=== What to work on ===
Report every line from the following entries that contains the string "Select".

**** Available data

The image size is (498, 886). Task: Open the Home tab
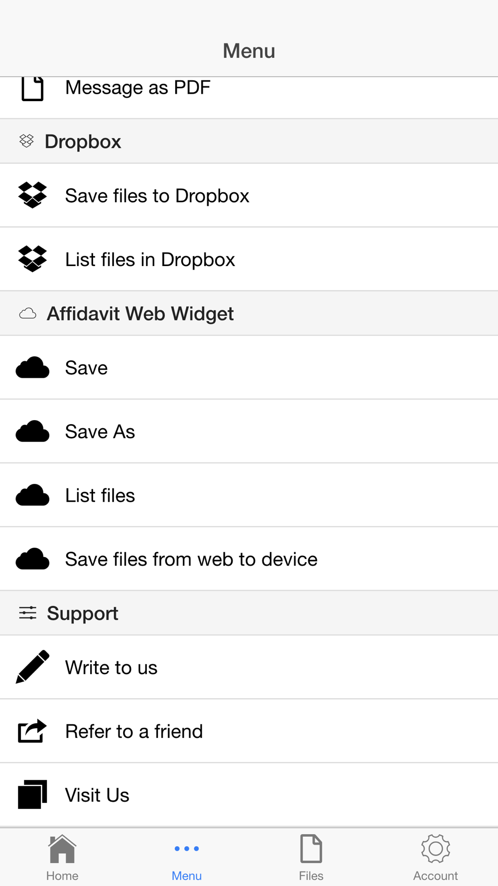(62, 858)
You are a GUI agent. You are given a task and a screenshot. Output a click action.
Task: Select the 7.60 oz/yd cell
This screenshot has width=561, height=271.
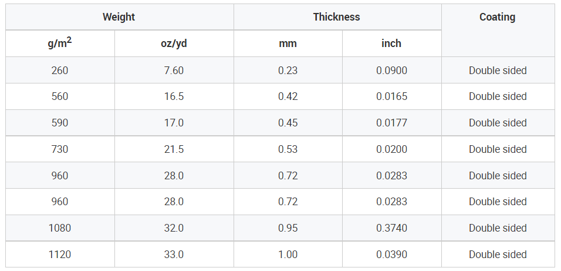pyautogui.click(x=174, y=71)
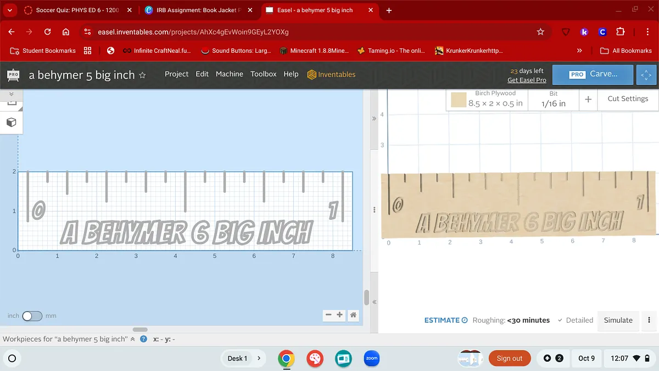
Task: Click the 3D cube shape icon
Action: (x=11, y=122)
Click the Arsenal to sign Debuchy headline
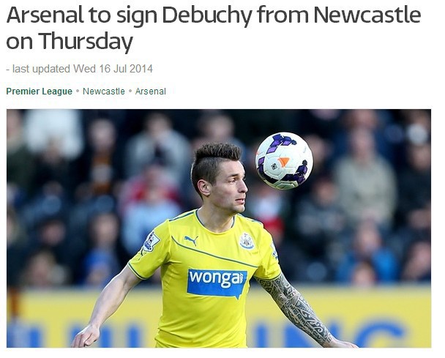Image resolution: width=445 pixels, height=358 pixels. pyautogui.click(x=214, y=28)
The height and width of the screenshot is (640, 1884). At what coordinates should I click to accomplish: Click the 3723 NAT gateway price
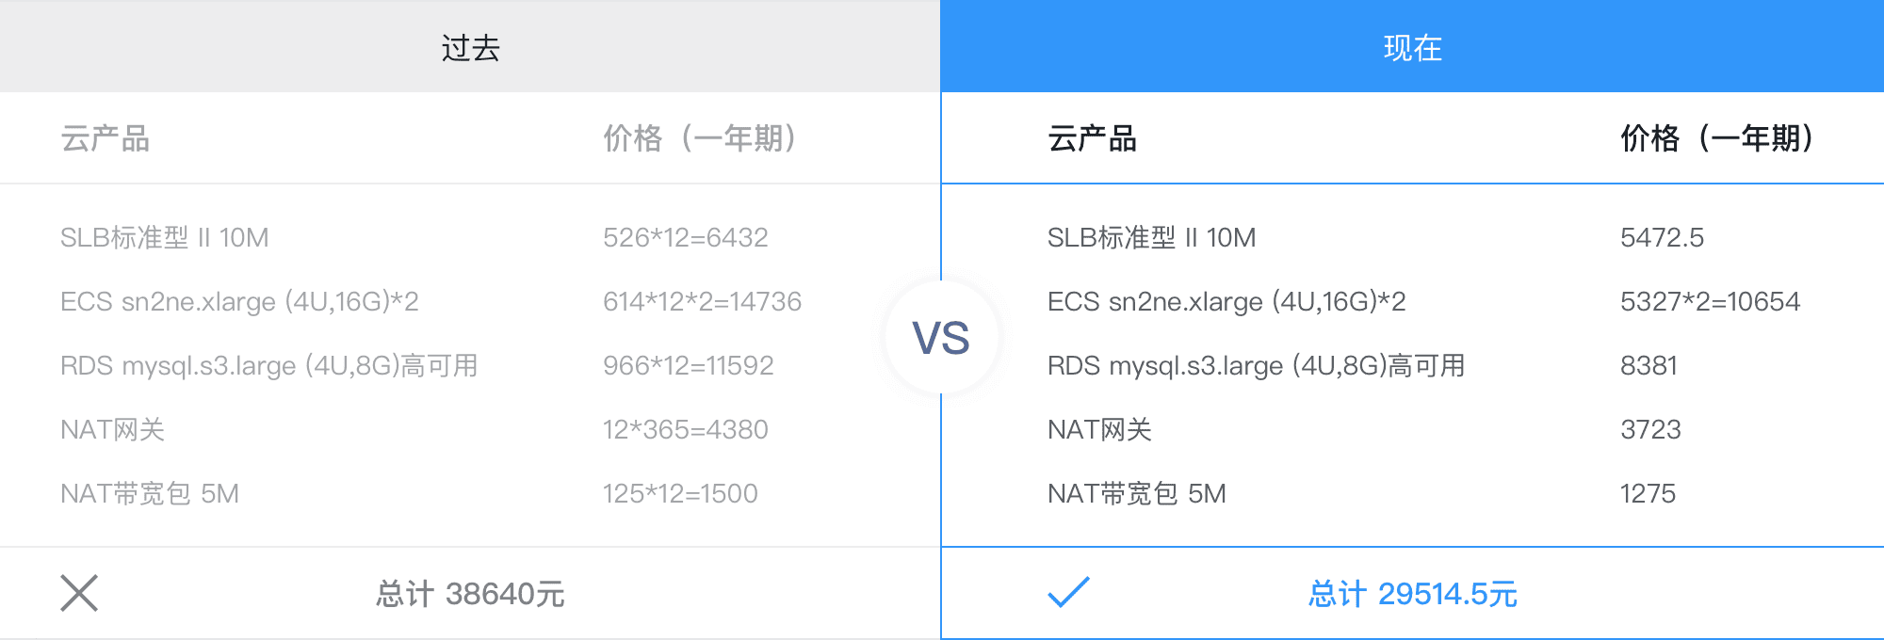point(1650,429)
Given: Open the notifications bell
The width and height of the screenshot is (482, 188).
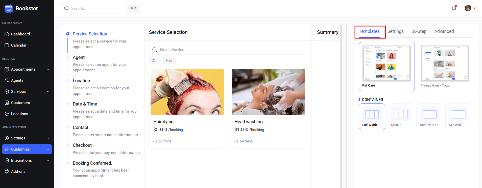Looking at the screenshot, I should (454, 8).
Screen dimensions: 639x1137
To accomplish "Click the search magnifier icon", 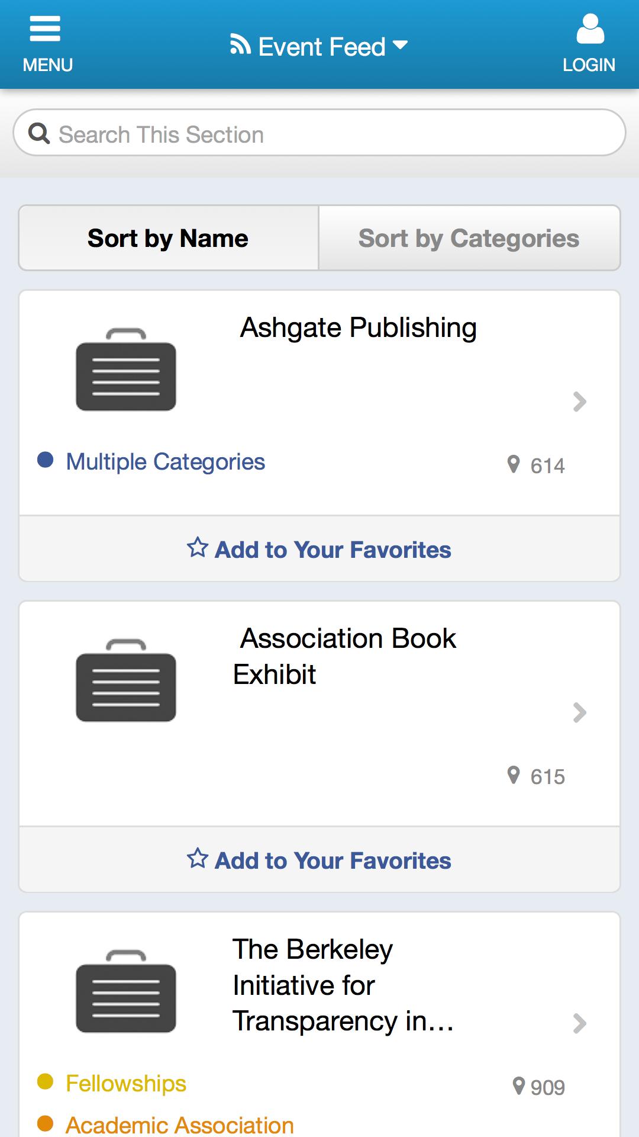I will click(39, 133).
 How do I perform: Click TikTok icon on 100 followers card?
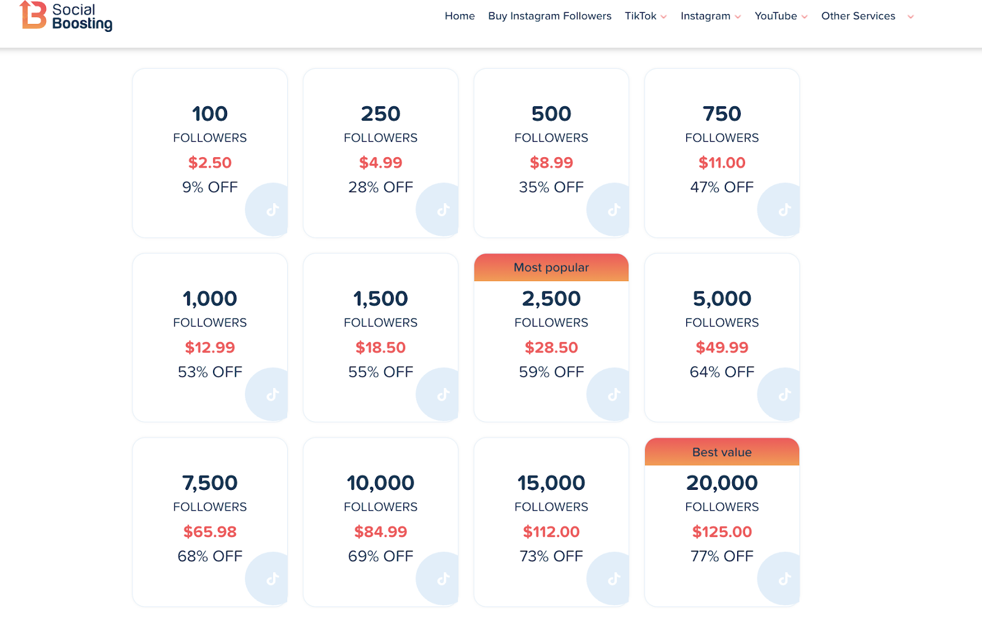[273, 210]
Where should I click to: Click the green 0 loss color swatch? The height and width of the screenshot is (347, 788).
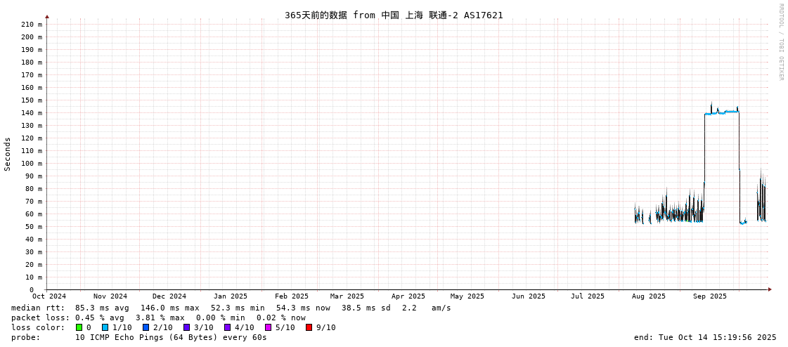[x=79, y=327]
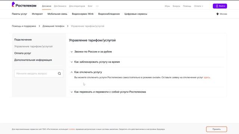Viewport: 239px width, 134px height.
Task: Click the Принять cookie button
Action: tap(217, 129)
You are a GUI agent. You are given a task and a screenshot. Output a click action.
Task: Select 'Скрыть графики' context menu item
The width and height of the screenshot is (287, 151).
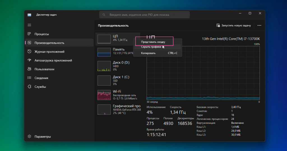[151, 47]
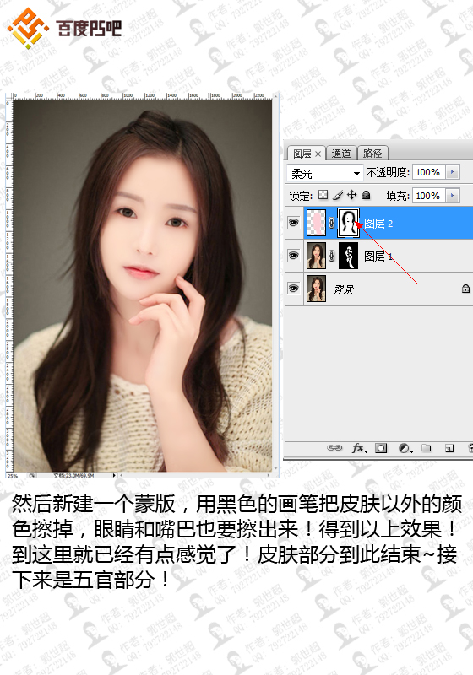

********

=== Answer section ===
Task: Select the 7.60 oz/yd cell
Task: Select 'Скрыть графики' context menu item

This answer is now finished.